> **Job item**: Can you reproduce, word for word, the lines beginning with the one containing "Find the location of a particular element. This" and running through the one containing "This screenshot has width=1233, height=738."?

> **Given records**:
=== Begin Enclosure ===

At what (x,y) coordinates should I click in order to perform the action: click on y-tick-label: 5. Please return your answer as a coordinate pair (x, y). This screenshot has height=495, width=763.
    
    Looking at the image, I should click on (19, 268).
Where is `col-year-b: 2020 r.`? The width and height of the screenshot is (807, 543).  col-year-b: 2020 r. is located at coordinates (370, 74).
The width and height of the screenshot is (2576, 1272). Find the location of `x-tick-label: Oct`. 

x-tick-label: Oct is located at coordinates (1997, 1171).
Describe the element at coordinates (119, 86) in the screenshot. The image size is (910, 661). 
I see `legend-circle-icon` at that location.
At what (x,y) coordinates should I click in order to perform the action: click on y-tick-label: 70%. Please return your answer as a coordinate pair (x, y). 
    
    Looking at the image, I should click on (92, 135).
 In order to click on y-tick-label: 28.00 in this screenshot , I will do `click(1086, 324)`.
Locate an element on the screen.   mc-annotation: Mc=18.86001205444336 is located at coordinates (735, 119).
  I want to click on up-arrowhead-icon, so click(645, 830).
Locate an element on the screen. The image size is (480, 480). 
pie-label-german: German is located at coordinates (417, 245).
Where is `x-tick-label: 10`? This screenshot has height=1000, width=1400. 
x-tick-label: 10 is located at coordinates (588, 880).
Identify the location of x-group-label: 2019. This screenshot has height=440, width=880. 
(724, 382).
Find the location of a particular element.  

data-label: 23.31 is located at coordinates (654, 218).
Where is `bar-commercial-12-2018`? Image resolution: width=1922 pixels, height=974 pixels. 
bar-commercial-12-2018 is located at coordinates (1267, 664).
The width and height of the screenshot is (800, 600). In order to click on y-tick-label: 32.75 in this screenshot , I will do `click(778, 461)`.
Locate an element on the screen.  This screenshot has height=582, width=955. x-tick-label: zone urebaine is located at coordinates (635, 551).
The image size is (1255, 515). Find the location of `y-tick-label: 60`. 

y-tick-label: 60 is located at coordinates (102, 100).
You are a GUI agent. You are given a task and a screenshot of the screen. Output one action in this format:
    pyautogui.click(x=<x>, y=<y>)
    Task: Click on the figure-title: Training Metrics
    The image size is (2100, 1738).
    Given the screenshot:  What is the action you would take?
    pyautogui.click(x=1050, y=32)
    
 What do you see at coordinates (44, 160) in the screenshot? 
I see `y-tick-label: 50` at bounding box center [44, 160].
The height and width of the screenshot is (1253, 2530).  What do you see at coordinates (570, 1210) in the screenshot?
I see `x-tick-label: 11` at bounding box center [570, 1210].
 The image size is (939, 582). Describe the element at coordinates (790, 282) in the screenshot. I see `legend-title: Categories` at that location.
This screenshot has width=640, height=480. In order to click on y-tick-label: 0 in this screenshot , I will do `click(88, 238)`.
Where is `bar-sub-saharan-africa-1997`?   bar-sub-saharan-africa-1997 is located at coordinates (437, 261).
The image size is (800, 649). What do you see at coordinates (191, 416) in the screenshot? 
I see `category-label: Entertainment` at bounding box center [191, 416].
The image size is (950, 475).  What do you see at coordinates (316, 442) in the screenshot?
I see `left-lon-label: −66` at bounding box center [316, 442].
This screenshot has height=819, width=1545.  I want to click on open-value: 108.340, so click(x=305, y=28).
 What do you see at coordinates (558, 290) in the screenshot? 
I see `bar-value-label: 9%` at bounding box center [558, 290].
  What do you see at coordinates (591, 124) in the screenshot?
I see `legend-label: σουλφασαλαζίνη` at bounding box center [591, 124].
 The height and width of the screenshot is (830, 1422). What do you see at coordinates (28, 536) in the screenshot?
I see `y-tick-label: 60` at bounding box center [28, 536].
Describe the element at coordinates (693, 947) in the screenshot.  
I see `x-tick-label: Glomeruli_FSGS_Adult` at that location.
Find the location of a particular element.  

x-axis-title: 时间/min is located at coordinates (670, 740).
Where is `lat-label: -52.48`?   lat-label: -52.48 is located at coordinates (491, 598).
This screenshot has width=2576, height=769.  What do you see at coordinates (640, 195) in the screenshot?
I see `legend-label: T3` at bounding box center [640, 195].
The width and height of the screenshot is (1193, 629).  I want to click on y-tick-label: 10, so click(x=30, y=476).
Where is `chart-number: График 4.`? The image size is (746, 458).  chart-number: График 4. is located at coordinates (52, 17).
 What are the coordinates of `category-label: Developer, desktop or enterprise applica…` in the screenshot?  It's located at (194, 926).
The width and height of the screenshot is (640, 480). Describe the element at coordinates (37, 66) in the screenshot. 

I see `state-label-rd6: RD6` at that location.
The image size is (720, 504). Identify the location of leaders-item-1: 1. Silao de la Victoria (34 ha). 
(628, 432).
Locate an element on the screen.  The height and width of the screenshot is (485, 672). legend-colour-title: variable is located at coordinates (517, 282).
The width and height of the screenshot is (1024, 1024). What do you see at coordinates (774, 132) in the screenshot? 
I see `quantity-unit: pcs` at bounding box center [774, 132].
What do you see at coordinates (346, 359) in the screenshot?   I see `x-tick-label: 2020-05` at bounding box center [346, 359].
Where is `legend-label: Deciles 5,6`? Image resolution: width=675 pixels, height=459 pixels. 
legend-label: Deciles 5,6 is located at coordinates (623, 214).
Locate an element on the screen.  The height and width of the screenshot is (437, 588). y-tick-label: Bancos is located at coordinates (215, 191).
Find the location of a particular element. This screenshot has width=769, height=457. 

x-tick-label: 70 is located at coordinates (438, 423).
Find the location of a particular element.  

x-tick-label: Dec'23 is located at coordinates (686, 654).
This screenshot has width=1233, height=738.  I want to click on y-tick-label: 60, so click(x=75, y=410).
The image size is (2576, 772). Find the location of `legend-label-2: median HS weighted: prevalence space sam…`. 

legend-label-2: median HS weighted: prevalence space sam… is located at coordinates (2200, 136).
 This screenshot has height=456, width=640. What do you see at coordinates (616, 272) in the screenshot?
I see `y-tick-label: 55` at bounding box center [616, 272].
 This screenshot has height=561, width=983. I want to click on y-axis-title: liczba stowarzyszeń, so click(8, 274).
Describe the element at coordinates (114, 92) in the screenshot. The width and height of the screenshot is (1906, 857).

=== End Enclosure ===

> **Result of the task**:
Find the location of a particular element. This screenshot has width=769, height=457. 

x-tick-label: 70 is located at coordinates (438, 423).
Find the location of a particular element.  

x-tick-label: Dec'23 is located at coordinates (686, 654).
This screenshot has width=1233, height=738.  I want to click on y-tick-label: 60, so click(x=75, y=410).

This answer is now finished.